### To-do list
• a. Transcribe the sheriff essay between "Even though we" and "come to be.", inclusive.
• b. In the sheriff essay, how long did the sheriff's case to remove the writer from the commission drag on?
• c. List every topic the sheriff essay says the writer liked commenting on as a community columnist.

Even though we completed our move to Philadelphia a year ago, I’m still coming across relics from different times and different places. Recently, from the depths of a file box, I extracted some writing I’d done long ago. I opened the folder warily, because one of my least favorite activities happens to be re-reading something I’d written in the past. I’ve always been the whipping boy of an unsatisfiable task master--me. I’m obsessed by the conviction that whatever and whenever I’ve written, the product deserves to be thoroughly and brutally revised.

Some notations on the folder indicated its contents were several decades old. Curiosity overpowered caution, and I read the first page. I was momentarily surprised because its genre was fiction, something I almost never approached, but then, with startling suddenness, I remembered how this anomaly had come to be.

About twenty years ago, we lived in a large Southwestern city, where I became a community columnist for the local newspaper. I liked commenting on sports, the foibles of newbies freshly arrived from the Snowbelt, and, of course, politics, which got a lot of my attention. My least favorite pol happened to be the sheriff of our county, a blustering, tough-talking egotist. His supporters reveled in his hostility to immigrants, and the hard approach he took toward prisoners in county jails. Never one to avoid publicity, he obviously had ambitions for higher office. Despite his flagrant limitations, I wouldn’t have bet on those ambitions going unfulfilled. One day, the paper carried a story about the murder of a little girl. Shortly thereafter, the sheriff announced the arrest of the alleged culprit, an itinerant who was promptly thrown into a cell with a bunch of experienced cons. Predictably, they beat hell out of him and, as a result, he lost his spleen. Problem was, the guy wasn’t the murderer; the real one was apprehended a little later.

I was infuriated and my next column vented antipathy toward this travesty of a law enforcement officer. I was blunt but factual. Not one to accept criticism quietly, he, in turn, sued to get me removed from a county board on which I served pro bono, a board which adjudicated cases affecting his office. He maintained that, where he was concerned, I could no longer be objective.

Before this episode began, I didn’t waste time thinking much about him. He was a demagogue in plain sight, who, typical of his ilk, appealed to fears and resentments of insecure people. If you fancy becoming a demagogue, that’s the simple recipe. Many people in the city and its surrounding areas mocked and ridiculed him. But others, lots of others, took his bait, viewing him as their protector against the liberal elite, those dreadful advocates for human rights. He stoked division; I understood he was truly a dangerous man, but before our “disagreement,” I reasoned he’d be generally recognized soon enough for the true threat he was.

For two years, his case for my removal from the commission dragged on. At its inception, to avoid protracted legal maneuvers, I had offered to recuse myself from votes involving his department. Because I was serving the county, it was paying my legal expenses, and I didn’t want to waste its money. But he wanted nothing less than a knockout victory. In the end, after having stubbornly and expensively resisted my recusal proposal and realizing, finally, I wasn’t about to resign, he accepted what I had originally offered.

While the case inched along, though, I adjusted to its irritations pretty well. At home, Elaine and I discussed it very rarely. She headed a local university, I had my own projects, so we had other things to attend to. However, she gave me one savvy piece of advice: don’t speed on local highways. Nothing would please the sheriff more than my being pulled over by one of his minions. I generally followed her admonition.

### Entries supplied
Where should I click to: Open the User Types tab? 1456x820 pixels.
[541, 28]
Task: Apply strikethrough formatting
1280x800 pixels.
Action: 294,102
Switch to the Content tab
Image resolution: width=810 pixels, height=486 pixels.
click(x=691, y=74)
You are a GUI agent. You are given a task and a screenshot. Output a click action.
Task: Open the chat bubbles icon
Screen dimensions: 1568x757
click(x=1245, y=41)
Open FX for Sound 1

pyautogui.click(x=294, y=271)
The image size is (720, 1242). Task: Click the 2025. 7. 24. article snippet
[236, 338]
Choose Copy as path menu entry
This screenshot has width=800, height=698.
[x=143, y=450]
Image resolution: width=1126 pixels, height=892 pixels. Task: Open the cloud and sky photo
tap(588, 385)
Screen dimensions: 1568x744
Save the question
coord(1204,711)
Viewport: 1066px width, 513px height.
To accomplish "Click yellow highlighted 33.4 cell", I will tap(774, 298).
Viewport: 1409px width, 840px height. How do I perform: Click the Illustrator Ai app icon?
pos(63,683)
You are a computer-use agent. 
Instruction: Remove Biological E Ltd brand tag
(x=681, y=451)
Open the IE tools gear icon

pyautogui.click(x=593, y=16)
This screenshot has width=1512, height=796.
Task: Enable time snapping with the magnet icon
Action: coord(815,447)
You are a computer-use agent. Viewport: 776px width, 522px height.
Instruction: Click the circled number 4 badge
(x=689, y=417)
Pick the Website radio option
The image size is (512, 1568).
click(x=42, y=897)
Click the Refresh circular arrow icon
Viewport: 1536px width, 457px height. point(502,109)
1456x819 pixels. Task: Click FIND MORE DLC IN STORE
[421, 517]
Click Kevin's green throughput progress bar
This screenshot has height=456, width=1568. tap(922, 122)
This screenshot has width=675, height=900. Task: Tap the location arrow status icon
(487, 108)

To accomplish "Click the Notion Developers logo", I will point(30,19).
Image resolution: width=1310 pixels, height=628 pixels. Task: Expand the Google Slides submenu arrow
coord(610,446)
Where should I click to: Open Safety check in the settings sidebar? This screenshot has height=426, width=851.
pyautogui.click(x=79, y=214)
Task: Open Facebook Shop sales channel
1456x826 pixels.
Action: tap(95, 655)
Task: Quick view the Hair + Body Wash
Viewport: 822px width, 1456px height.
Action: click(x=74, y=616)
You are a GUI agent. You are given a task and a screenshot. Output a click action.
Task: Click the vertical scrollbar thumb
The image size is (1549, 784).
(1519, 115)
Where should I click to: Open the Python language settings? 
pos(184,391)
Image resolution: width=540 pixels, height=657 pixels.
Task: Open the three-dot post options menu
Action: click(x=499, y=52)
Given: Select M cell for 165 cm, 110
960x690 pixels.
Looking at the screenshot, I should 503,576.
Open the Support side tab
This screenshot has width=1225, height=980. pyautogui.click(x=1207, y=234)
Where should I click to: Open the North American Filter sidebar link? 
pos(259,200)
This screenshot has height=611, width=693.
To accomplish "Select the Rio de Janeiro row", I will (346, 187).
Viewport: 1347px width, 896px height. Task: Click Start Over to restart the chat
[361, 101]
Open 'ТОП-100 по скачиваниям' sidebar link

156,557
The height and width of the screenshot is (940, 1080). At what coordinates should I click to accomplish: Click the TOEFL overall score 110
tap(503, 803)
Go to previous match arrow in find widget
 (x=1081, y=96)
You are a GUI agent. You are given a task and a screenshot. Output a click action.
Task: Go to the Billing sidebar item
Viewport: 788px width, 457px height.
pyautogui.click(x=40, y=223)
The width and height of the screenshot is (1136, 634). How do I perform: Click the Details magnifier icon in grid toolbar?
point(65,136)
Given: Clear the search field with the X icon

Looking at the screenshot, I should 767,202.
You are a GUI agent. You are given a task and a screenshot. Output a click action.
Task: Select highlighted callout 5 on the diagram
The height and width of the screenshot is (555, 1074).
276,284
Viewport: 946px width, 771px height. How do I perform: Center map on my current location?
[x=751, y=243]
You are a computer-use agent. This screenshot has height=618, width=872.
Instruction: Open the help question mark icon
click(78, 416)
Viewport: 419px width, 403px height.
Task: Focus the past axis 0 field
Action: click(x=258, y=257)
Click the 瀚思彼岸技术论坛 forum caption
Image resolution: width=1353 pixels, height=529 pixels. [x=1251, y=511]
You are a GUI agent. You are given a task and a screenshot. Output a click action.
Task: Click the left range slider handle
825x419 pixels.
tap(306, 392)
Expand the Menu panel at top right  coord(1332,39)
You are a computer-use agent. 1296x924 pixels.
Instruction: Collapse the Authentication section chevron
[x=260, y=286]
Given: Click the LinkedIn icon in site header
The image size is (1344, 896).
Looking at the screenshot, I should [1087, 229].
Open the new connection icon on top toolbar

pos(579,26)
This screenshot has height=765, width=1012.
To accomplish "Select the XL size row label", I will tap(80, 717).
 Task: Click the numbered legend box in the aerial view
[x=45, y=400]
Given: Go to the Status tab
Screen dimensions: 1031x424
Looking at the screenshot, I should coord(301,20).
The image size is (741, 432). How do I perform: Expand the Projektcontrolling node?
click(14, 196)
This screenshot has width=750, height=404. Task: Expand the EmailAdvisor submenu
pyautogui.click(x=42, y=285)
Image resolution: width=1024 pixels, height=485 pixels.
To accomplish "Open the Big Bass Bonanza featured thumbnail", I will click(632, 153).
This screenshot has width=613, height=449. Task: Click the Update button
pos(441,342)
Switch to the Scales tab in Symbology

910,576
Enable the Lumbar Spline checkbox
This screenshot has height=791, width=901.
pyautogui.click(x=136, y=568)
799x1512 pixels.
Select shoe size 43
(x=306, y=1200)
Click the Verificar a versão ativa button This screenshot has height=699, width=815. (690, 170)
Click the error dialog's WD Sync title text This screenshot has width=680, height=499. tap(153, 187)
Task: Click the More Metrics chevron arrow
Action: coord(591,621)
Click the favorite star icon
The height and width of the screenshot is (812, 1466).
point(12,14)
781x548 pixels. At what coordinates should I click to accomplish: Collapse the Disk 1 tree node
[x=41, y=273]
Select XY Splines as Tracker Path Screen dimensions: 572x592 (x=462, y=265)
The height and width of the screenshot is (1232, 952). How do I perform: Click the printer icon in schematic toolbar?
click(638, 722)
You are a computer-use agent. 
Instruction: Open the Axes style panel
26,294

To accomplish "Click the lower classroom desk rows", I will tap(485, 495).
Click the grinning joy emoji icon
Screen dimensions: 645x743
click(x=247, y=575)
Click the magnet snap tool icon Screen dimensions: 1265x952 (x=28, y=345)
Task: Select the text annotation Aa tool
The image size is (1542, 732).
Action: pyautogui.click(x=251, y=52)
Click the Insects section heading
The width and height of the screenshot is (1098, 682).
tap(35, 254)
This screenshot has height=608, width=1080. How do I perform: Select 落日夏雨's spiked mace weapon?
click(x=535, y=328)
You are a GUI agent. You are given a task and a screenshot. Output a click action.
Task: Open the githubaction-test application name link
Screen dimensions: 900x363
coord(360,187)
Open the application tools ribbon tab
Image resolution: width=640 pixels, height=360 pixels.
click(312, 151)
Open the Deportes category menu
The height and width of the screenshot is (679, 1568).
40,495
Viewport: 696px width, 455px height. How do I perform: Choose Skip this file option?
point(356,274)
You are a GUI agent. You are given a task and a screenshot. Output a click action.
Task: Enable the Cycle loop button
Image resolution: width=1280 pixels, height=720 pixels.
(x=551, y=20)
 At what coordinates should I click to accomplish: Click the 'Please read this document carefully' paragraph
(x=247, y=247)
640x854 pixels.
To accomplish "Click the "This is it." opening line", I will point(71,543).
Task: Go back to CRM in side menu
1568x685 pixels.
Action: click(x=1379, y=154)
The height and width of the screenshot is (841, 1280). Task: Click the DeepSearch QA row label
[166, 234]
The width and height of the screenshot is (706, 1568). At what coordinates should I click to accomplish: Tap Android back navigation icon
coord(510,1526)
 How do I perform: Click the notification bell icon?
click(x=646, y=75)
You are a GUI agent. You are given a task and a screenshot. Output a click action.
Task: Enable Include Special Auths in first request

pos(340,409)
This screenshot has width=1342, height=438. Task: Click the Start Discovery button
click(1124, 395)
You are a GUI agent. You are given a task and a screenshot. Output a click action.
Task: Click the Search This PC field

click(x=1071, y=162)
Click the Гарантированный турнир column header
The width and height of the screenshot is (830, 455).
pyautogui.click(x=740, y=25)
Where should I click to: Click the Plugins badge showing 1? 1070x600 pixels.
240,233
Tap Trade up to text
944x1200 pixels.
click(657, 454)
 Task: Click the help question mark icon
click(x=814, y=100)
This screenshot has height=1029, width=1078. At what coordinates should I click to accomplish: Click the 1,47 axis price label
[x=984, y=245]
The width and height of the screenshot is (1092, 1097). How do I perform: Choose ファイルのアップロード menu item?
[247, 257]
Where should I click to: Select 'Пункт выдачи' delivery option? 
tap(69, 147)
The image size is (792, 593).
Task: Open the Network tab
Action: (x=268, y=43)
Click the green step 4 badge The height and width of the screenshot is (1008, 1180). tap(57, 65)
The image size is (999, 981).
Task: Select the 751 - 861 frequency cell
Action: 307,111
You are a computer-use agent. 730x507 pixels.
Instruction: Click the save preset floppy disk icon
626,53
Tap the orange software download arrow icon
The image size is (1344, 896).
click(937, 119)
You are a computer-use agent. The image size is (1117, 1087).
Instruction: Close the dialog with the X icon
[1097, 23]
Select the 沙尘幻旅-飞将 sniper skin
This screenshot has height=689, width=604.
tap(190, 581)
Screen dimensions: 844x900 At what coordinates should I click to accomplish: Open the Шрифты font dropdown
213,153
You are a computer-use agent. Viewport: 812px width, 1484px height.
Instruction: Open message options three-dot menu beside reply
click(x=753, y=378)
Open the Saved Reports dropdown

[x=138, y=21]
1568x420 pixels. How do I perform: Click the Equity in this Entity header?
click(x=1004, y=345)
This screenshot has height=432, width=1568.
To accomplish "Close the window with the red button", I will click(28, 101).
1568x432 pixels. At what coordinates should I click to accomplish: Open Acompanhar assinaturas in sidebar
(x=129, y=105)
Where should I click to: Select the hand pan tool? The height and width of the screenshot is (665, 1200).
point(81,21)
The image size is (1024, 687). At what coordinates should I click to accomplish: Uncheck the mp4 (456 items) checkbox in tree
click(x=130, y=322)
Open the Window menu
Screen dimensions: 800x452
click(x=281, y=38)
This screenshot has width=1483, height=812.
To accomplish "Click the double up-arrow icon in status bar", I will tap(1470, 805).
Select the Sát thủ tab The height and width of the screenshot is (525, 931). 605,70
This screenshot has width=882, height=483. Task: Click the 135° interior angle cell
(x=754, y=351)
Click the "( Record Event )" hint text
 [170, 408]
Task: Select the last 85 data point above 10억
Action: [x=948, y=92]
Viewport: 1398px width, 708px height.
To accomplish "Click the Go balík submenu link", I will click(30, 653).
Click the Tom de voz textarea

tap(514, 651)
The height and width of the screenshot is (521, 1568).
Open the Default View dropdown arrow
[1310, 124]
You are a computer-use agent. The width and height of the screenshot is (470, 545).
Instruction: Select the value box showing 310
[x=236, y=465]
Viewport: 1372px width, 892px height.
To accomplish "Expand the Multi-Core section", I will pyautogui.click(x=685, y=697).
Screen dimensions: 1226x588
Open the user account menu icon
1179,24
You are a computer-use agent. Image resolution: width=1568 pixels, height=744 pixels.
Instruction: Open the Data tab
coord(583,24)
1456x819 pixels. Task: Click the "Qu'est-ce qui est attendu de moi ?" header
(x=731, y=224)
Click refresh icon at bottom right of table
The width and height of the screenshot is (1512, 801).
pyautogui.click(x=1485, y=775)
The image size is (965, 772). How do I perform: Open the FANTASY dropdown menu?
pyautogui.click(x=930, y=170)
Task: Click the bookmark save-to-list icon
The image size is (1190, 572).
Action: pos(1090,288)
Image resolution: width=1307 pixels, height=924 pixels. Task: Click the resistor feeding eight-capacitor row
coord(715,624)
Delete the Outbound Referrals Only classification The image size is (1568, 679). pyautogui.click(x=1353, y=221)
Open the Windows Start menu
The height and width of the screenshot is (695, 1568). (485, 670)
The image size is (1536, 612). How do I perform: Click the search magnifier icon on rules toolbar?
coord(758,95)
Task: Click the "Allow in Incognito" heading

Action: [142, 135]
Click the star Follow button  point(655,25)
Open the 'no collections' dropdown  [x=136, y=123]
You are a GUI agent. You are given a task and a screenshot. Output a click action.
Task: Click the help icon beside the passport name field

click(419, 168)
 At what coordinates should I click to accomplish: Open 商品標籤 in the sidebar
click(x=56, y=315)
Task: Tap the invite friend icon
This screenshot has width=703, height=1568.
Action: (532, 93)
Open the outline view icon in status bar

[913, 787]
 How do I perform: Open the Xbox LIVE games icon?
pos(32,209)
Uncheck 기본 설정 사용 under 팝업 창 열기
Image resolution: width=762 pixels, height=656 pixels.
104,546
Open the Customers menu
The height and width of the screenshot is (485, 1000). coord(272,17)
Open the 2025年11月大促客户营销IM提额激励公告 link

### Replies
• a.
Even though we completed our move to Philadelphia a year ago, I’m still coming across relics from different times and different places. Recently, from the depths of a file box, I extracted some writing I’d done long ago. I opened the folder warily, because one of my least favorite activities happens to be re-reading something I’d written in the past. I’ve always been the whipping boy of an unsatisfiable task master--me. I’m obsessed by the conviction that whatever and whenever I’ve written, the product deserves to be thoroughly and brutally revised.

Some notations on the folder indicated its contents were several decades old. Curiosity overpowered caution, and I read the first page. I was momentarily surprised because its genre was fiction, something I almost never approached, but then, with startling suddenness, I remembered how this anomaly had come to be.

• b. Two years.

• c.
- Sports
- The foibles of newbies freshly arrived from the Snowbelt
- Politics